A book about the history and function of debt in antiquity, and the widespread practice of periodic debt forgiveness. The concept of silver (business) debts and grain (personal/subsistence agricultural) debts activates my almonds. The origin of numbers in the counting of valuable cattle. The biblical stuff is of particular interest, the church's early merging with the Roman state served to erase Jesus' more radical messages about forgiveness. We are always in the shadow of finance.
I love Salinger's style. Actions are always rendered raw, as in the ending of A Perfect Day for Bananafish while the dialogue of its (usually privileged) characters is often obscure or precocious. The friction between these things is what makes Catcher in the Rye such an interesting book, an interplay between Holden's interpretation of reality and the bare truth.
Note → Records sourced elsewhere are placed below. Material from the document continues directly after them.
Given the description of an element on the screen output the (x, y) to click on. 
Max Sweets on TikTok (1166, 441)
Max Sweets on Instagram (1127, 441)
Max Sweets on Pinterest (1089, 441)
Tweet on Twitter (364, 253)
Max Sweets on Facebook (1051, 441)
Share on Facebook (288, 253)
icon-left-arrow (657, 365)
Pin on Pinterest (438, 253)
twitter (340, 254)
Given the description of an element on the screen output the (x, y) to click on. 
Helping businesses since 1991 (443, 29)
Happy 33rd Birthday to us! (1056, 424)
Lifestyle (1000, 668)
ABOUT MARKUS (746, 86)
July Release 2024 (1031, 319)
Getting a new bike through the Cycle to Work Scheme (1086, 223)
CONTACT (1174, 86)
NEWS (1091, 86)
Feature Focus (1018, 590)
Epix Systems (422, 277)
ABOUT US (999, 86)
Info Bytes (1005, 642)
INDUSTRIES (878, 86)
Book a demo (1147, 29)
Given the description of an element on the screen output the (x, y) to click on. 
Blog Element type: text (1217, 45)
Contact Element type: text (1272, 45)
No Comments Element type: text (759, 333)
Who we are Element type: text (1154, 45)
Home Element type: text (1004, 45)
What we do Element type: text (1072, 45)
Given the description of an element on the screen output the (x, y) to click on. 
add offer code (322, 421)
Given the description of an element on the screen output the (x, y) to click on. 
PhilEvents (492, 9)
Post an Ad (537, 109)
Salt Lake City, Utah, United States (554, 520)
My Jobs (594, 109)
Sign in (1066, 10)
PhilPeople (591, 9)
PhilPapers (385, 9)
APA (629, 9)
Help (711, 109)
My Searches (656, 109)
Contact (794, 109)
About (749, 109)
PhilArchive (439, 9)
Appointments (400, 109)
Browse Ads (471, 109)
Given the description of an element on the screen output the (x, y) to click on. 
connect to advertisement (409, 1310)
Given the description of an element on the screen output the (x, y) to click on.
Identifies Google's innovations in advertising and metrics as a genuinely new form of capitalism. Her proposals for how this system works are not super interesting and the book is steeped in Liberal nostalgia, but the author conducted tons of original research and took special care to explain the tricks Google and co. have used to normalize surveillance over the years. She also made the same connection as me, between this stuff and B.F. Skinner's research, which felt nice.
Pokemon Go and the shadier parts of the StreetView project were headed by the same people. This is a great point for Pay to Win, to connect the whole surveillance capitalist project to games and explain Zuboff's guaranteed outcomes in terms of game-mechanical incentives.
Kojeve's lectures on Hegel were attended by all of the big name French existentialists, but it doesn't seem like they got much out of them. The way Kojeve bridges Hegel and Marx and blends in his own interpretations is fascinating, I really want to read his original works. I think about the diagrams all the time.